Nyanyian dan musik diharamkan juga jika dikhawatirkan menimbulkan fitnah seperti menyebabkan timbul cinta birahi pada wanita, jika menyebabkan lalai dan meninggalkan kewajiban, seperti meninggalkan sholat atau menunda-nundanya dan lain-lain. Namun, jika sebuah nyanyian dan musik tidak seperti itu, barulah kemudian para ulama berbeda pendapat. 

Ada ulama yang masih tetap mengharamkan nyanyian dan musik, ada juga ulama yang menghalalkan nyanyian dan musik, demikian dijelaskan KH Ahmad Sarwat Lc pada laman Rumah Fiqih.
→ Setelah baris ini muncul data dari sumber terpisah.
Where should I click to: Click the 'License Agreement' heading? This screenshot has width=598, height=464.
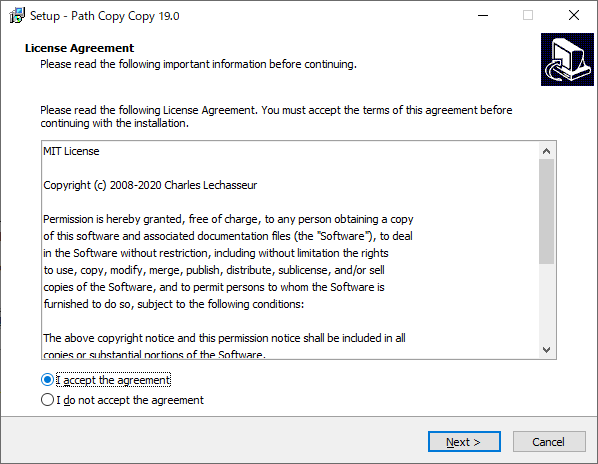[x=79, y=48]
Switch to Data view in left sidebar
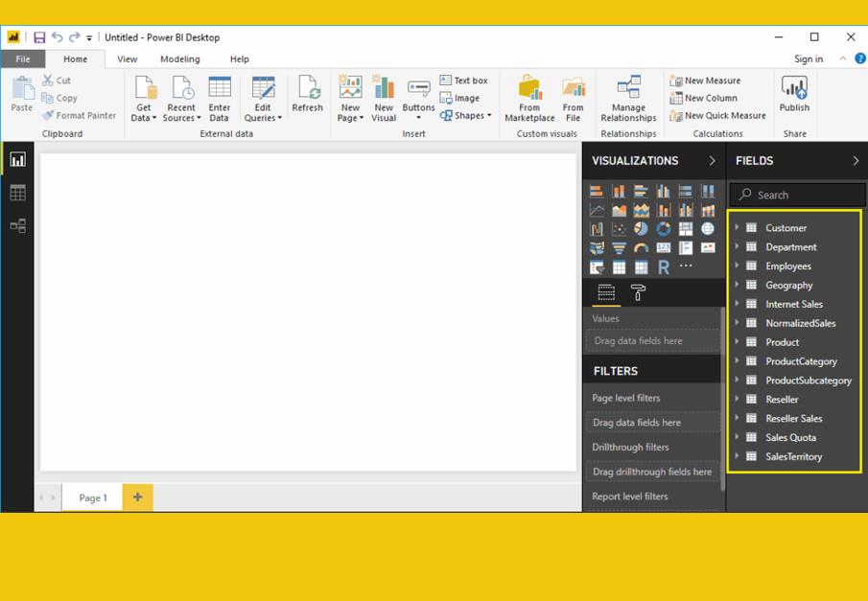 [x=17, y=193]
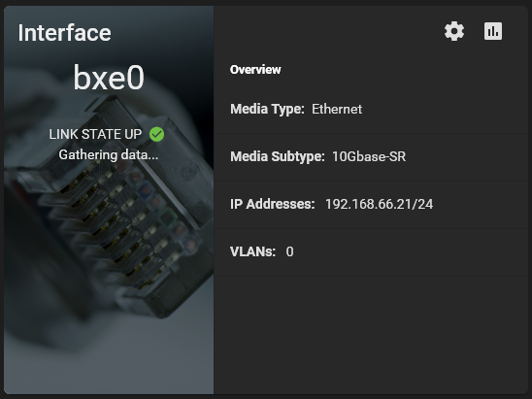Click the VLANs count value 0
532x399 pixels.
pos(289,251)
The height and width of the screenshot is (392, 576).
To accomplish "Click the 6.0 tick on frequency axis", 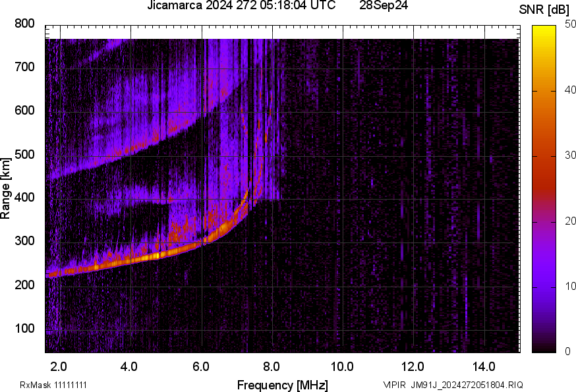I will (201, 366).
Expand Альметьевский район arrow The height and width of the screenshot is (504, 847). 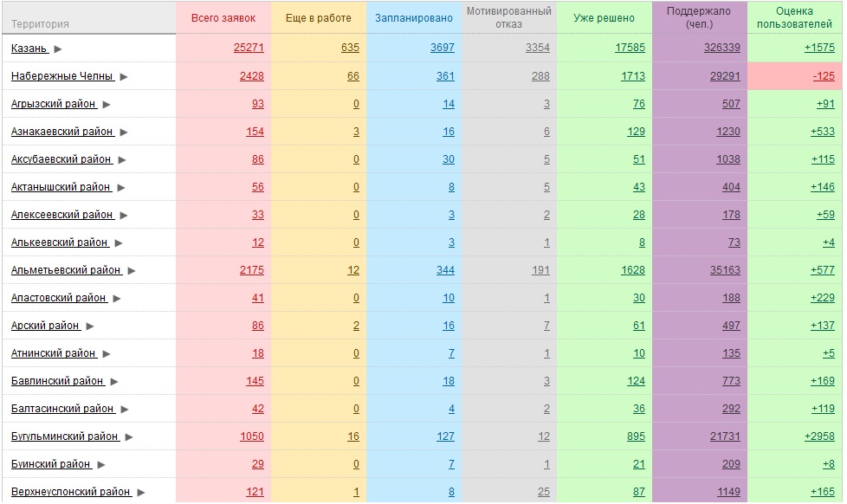(132, 271)
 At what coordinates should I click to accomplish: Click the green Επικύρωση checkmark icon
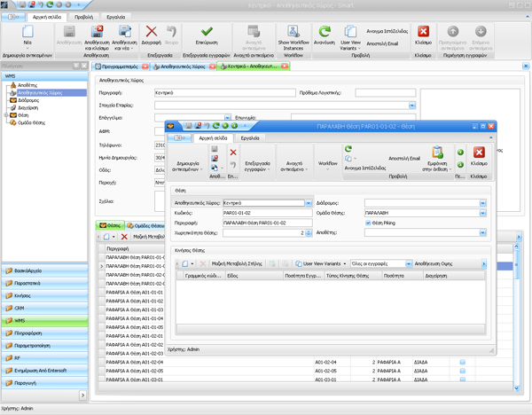[207, 33]
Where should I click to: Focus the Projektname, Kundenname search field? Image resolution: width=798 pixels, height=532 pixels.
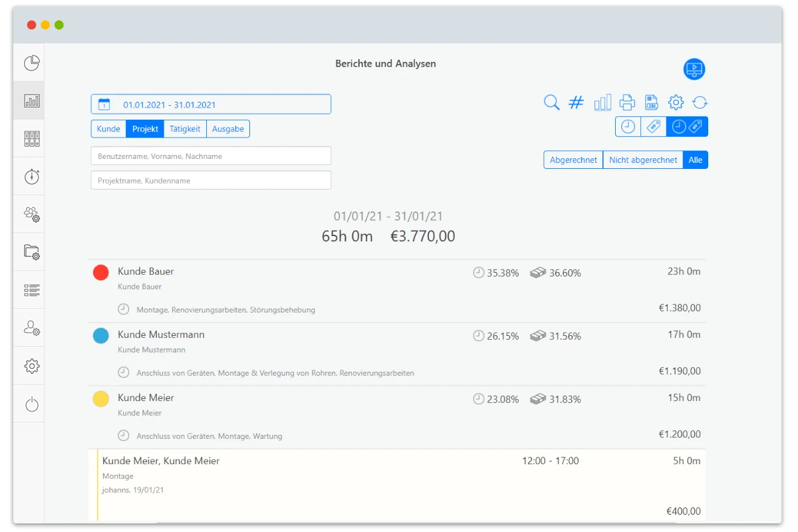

KH Ahmad Sarwat juga menjelaskan sebagian sahabat Nabi Muhammad SAW yang menghalalkan musik.

Berdasarkan banyak riwayat kita mendapatkan keterangan bahwa di antara para sahabat Nabi Muhammad SAW, tidak sedikit yang menghalakan lagu dan nyanyian.

Misalnya Abdullah bin Ja'far, Abdullah bin Zubair, Al-Mughirah bin Syu`bah, Usamah bin Zaid, Umran bin Hushain, Muawiyah bin Abi Sufyan, Atha bin Abi Ribah, Abu Bakar Al-Khallal.

Sumber lain yang dihimpun Republika.co.id dari kitab Ihya Ulumuddin karya Imam Al Ghazali, juga dijelaskan beberapa sahabat Rasulullah SAW yang menghalalkan musik. 

Di antaranya Abdullah bin Ja'far, Abdullah bin Zubair, Mughirah bin Syu'bah, Muawiyah dan beberapa sahabat lainnya biasa mendengar nyanyian. 

Ulama klasik halalkan musik 

Dalam laman Rumah Fiqih, KH Ahmad Sarwat menjelaskan beberapa ulama klasik yang menghalalkan nyanyian dan musik.

Imam asy-Syaukani...

Imam Asy-Syaukani dalam kitabnya, Nailul Authar menuliskan bahwa para ulama Madinah memberikan kemudahan pada nyanyian walaupun dengan gitar dan biola.

Juga diriwayatkan oleh Abu Manshur Al-Bagdadi As-Syafi`i dalam kitabnya bahwa (sahabat Nabi) Abdullah bin Ja'far menganggap bahwa nyanyi tidak apa-apa, bahkan membolehkan budak-budak wanita untuk menyanyi dan beliau sendiri mendengarkan alunan suaranya. Hal itu terjadi di masa khilafah Amirul Mukminin Ali bin Abi Thalib Radhyalahu anhu. 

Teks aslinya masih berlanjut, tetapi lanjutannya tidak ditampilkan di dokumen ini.